[MRG+2] ENH Add new metrics for clustering #6823

tguillemot · 2016-05-25T14:18:49Z

Reference Issue

I propose to integrate step by step the work of @afouchet propose by #4301.

What does this implement/fix? Explain your changes.

This PR proposes some metric :

Fowlkess-Mallows (supervised)
~~Distortion (unsupervised)~~
~~Inertia (unsupervised)~~
Calinski (unsupervised)

Any other comments?

This is the first step to add a new module to choose the optimal number of cluster (stabiliity, gap statistic, distortion jump, silhouette, Calinsky and Harabasz index, and 2 "elbow" methods).
@afouchet @jnothman @raghavrv @agramfort

afouchet · 2016-05-25T17:54:18Z

Good for me

tguillemot · 2016-05-25T20:13:16Z

sklearn/metrics/cluster/unsupervised.py

+
+
+def inertia_score(X, labels, metric="euclidean", **kwds):
+    """Compute the inertia of a given dataset and their cluster assignment.


I've added also inertia because I will need it later to implement the gap statistics.
To be honest, I don't see what are the differences between distortion and inertia (unless the normalization).

I know Inertia is the function which is minimized by kmeans but is it really useful to have in a specific function like this ? Tell me if you want to keep it or not.

TomDLT · 2016-06-02T13:24:18Z

doc/modules/clustering.rst

+Perfect labeling is scored 1.0::
+
+  >>> labels_pred = labels_true[:]
+  >>> metrics.adjusted_mutual_info_score(labels_true, labels_pred)  # doctest: +ELLIPSIS


metrics.fowlkes_mallows_score

TomDLT · 2016-06-02T13:59:13Z

Except nitpicks, LGTM
You will need to add a whats_new entry, and to rebase your commits.

jnothman · 2016-06-04T13:35:07Z

sklearn/metrics/cluster/supervised.py

-    if (classes.shape[0] == clusters.shape[0] == 1
-            or classes.shape[0] == clusters.shape[0] == 0
-            or classes.shape[0] == clusters.shape[0] == len(labels_true)):
+    if (classes.shape[0] == clusters.shape[0] == 1 or


Please don't go making arbitrary cosmetic changes to other code.
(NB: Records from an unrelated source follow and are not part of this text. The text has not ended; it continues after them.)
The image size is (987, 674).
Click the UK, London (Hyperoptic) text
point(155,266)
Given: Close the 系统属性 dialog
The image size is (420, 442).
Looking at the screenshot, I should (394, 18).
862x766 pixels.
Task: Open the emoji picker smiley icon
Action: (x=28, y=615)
It makes your work much harder to review.

Sorry, you're right.
I will do the pep8 corrections with a different PR next time.

jnothman · 2016-06-04T13:55:14Z

Sorry for unfamiliarity with the subject matter... Am I right in thinking FMI is just the geometric mean of precision and recall when calculated over pairs? If so, this should be noted. Any reason this is particularly suited to clustering, or why we might prefer harmonic mean (as in F-score) over geometric or vice-versa, or does it come down to convention?

jnothman · 2016-06-04T13:57:10Z

Also, I think it would still be good to have @afouchet's example in this PR.

tguillemot · 2016-06-08T14:13:49Z

Am I right in thinking FMI is just the geometric mean of precision and recall when calculated over pairs ?

It's that indeed, I will add a comment

Any reason this is particularly suited to clustering, or why we might prefer harmonic mean (as in F-score) over geometric or vice-versa, or does it come down to convention?

I'm not an expert on that but it seems that FMI was originally introduced as a measure to compare hierarchical clusterings and was used then for flat clustering. For me it's just a classical clustering measure.

If you want I've found an overview about those measure:
http://citeseerx.ist.psu.edu/viewdoc/download?doi=10.1.1.164.6189&rep=rep1&type=pdf

tguillemot · 2016-06-08T14:36:03Z

Also, I think it would still be good to have @afouchet's example in this PR.

@jnothman I agree with you but it's not related to that PR.
The plan is to push the demo at the same time than the code which computes the optimal number of clusters.
This is not the purpose of this PR and I will do another PR especially for that soon.

agramfort · 2016-06-08T14:37:30Z

I agree with you but it's not related to that PR.
The plan is to push the demo at the same time than the code which computes
the optimal number of clusters.
This is not the purpose of this PR and I will do another PR especially for
that soon.

+1 I would say one thing at a time.

jnothman · 2016-06-08T14:58:57Z

doc/modules/clustering.rst

+----------------------
+
+The Fowlkes-Mallows index (FMI) is defined as the geometric mean between of
+the precision and recal::


tguillemot · 2016-06-10T08:45:30Z

@jnothman I've corrected your comments. It's ok for you ?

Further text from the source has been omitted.